Posted on: Monday, March 09, 2009 Posted at: 12:00 AM
Some people just like to FUCKING rub it in I guess.
Maybe its just me, but I'm getting more and more easily irked.
Posted on: Sunday, March 08, 2009 Posted at: 11:52 AM
Truth is, I never changed one bit.
So I received back the letter Mr. Young made us write to ourselves at this junction of last year. I could distinctly pick out my own (some say "unique") style of writing, and perhaps, if I were to write a letter to myself dated to be sent out exactly one year later, most of the base questions would be similar. It was a really reflective experience. I realise that in one year, my life went a complete round, and now, turned out exactly the same as it was when I wrote the letter.
One full circle, with its ups and downs, lefts and rights. 365 days, 360 degrees.
Yesterday was a total renewal of love I had for the class. Oh gosh, totally love you guys to the MAX!! With floorball (arena style), random dancing, and totally absurd plans to scare other occupants of the school (Gillian, I will never forget that plan you had. In fact, if I could only hang on to one memory of you in school, it would be that one! :D). Of course, it helped greatly that it was a highly productive studying session, or so I think.
I'm starting to remember why I loved life so much, and at the same time, realising that I still love life. I still love myself a lot, and in fulfilling that, I'm gonna spread that love, flowing like a fountain (think Malfi), to all my friends out there!
I'm lovin' it.
'Support' MusicFest LOL!
Posted on: Friday, March 06, 2009 Posted at: 5:37 PM
So, a series of events led to a whole new perspective of life for me. I'm going to treasure every single moment of my life, and cherish every single friendship which I have. I love all you guys, would be at a total loss without each and every one of you guys.

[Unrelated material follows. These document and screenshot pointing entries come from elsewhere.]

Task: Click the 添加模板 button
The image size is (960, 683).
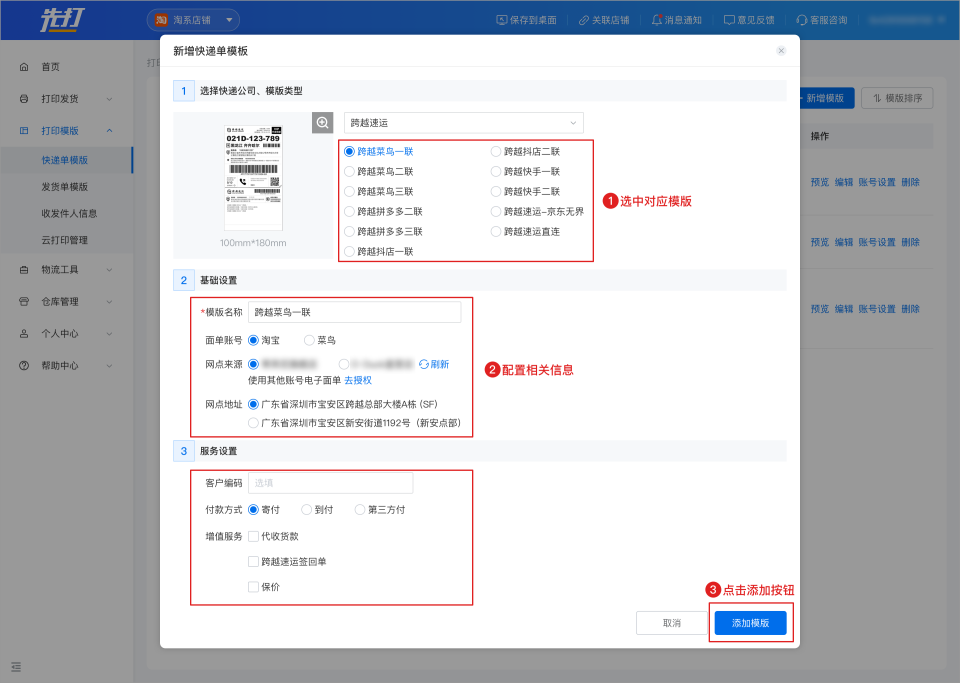Action: click(750, 623)

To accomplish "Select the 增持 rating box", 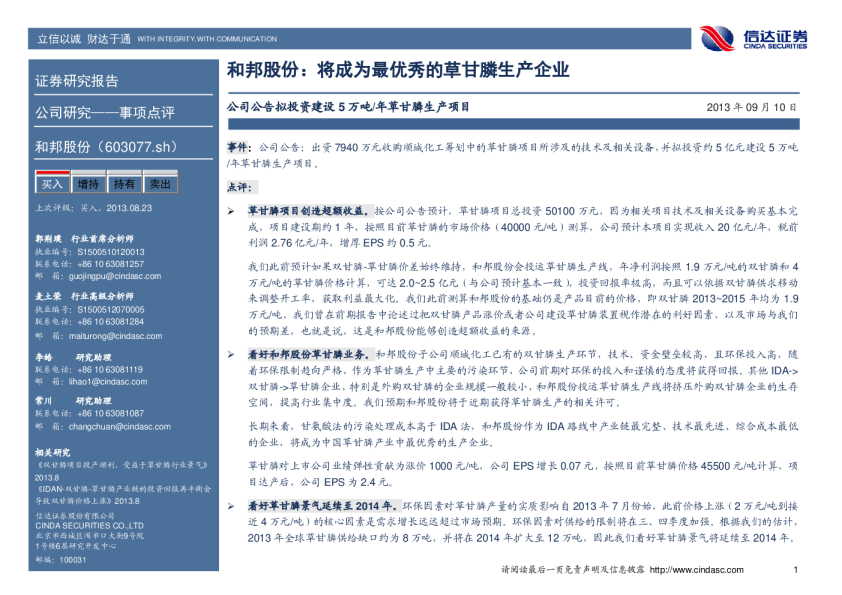I will click(88, 184).
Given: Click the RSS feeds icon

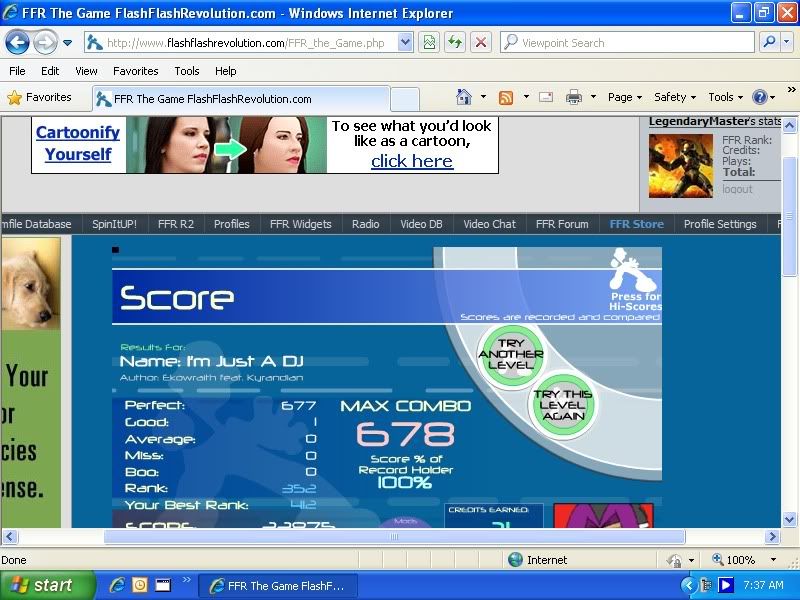Looking at the screenshot, I should (x=506, y=97).
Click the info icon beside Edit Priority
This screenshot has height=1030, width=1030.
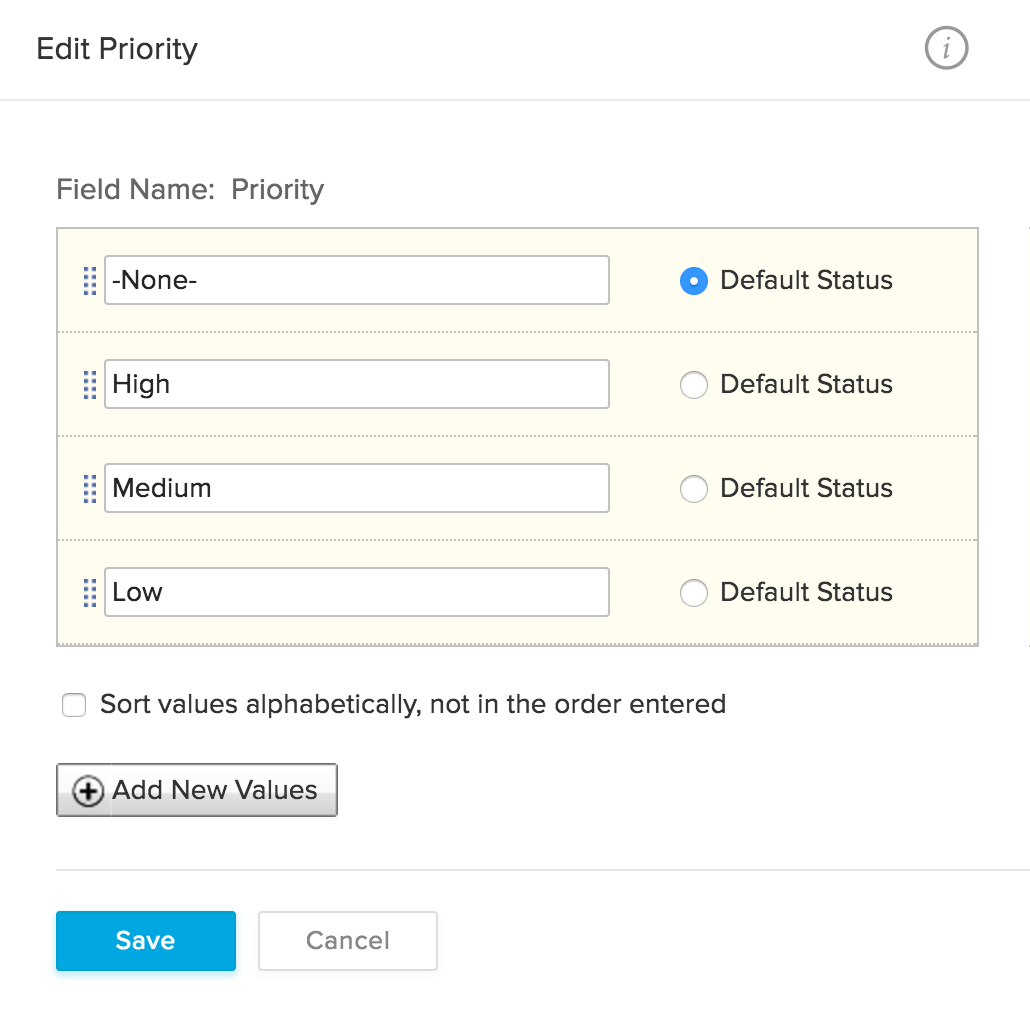click(x=946, y=48)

Its shocking, how fragile life is, and how one could even think of permanently break these fragile links with loved ones.
Sighh.
I guess there's just so much more in this world than I thought there was.
I'm going to embrace each day as a challenge, and most importantly, live without regrets.
For that though, I guess theres still things I need to do.
If only I could even start up the engines for this course.
Hello.
Posted on: Wednesday, March 04, 2009 Posted at: 10:15 PM
And I guess that's why sometimes, I lapse into a state of desolation. The sudden smack in the head, and the stinging build up in my eyes. That's when I start forcing a smile, pretending that everything's alright. Sometimes, the smile stays, and everything is really alright. Until the next time that I actually feel that rousing unrest within, bursting to reveal itself, hitting hard against the walls against my mind, creating cracks in the chambers of my deepest thoughts, and I confuse what I feel is real, and what I feel I felt.
For now, I'll just cut a smile on my face, and let time fixate it. Hopefully.
Posted on: Monday, March 02, 2009 Posted at: 12:07 AM
I love walking back home at night, especially past that strip of brilliant night sky, perforated with stars strewn across the boundless mystery of darkness, wondering what its like to be one of them stars, looking down at us, whether or not they are twinkling cheekily because they have played with our fate, or if they are faltering because they too, are blinded by their own lights.
Maybe the Earth is a star to the stars themselves.